▸ **Exercise objective**
Would you retype the whole listing exactly, leaving its pictures out?

▸ **Source information**
%%

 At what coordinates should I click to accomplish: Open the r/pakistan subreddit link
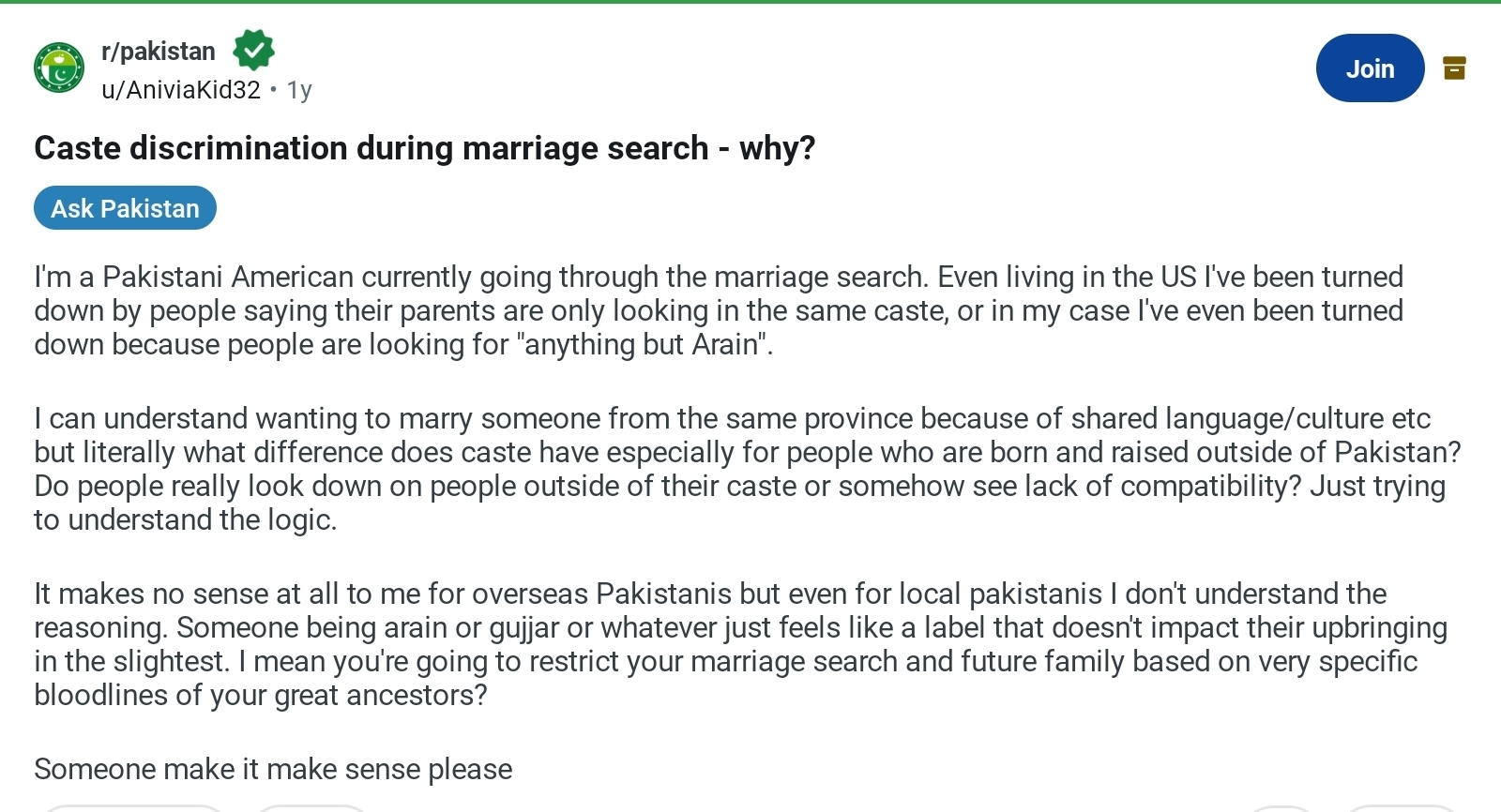tap(159, 51)
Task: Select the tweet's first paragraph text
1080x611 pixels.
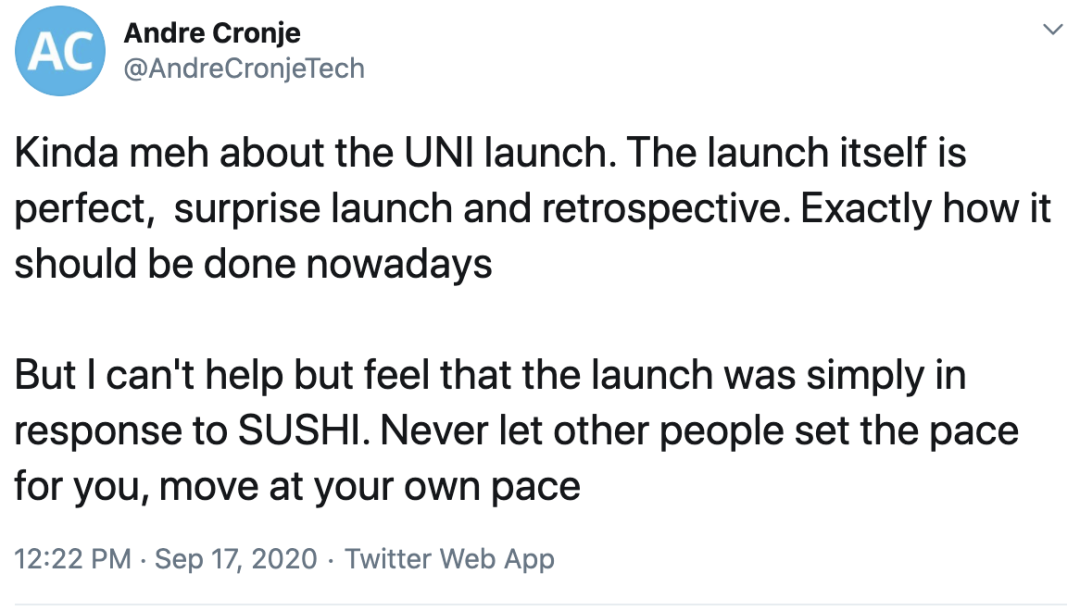Action: (x=532, y=208)
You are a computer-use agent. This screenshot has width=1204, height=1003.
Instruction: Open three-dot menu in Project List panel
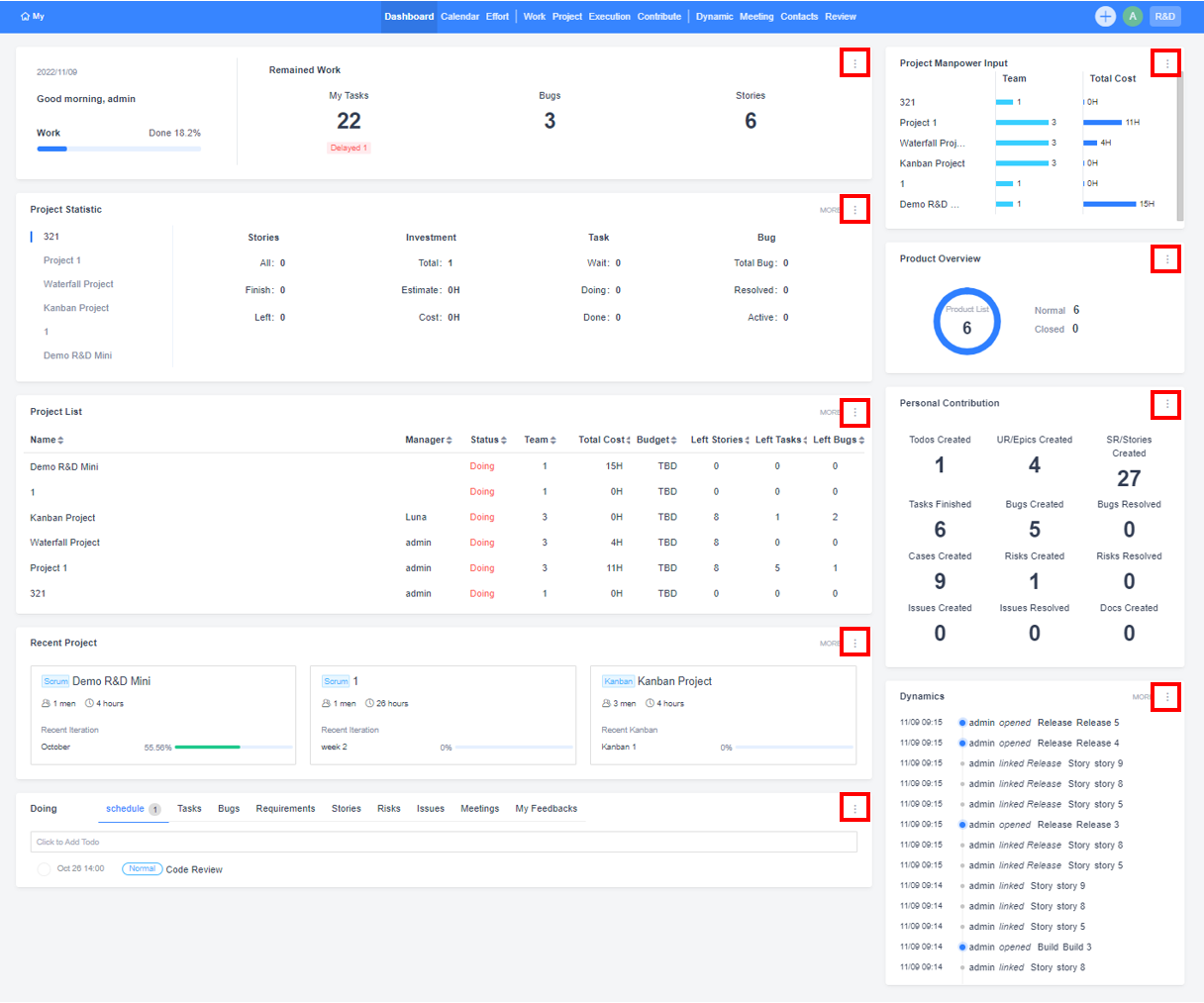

%%

▸ **Result for this task**
 At what coordinates should I click to accomplish: Open the r/pakistan subreddit link
tap(159, 51)
Task: Select the tweet's first paragraph text
1080x611 pixels.
Action: (x=532, y=208)
You are a computer-use agent. This screenshot has width=1204, height=1003.
Instruction: Open three-dot menu in Project List panel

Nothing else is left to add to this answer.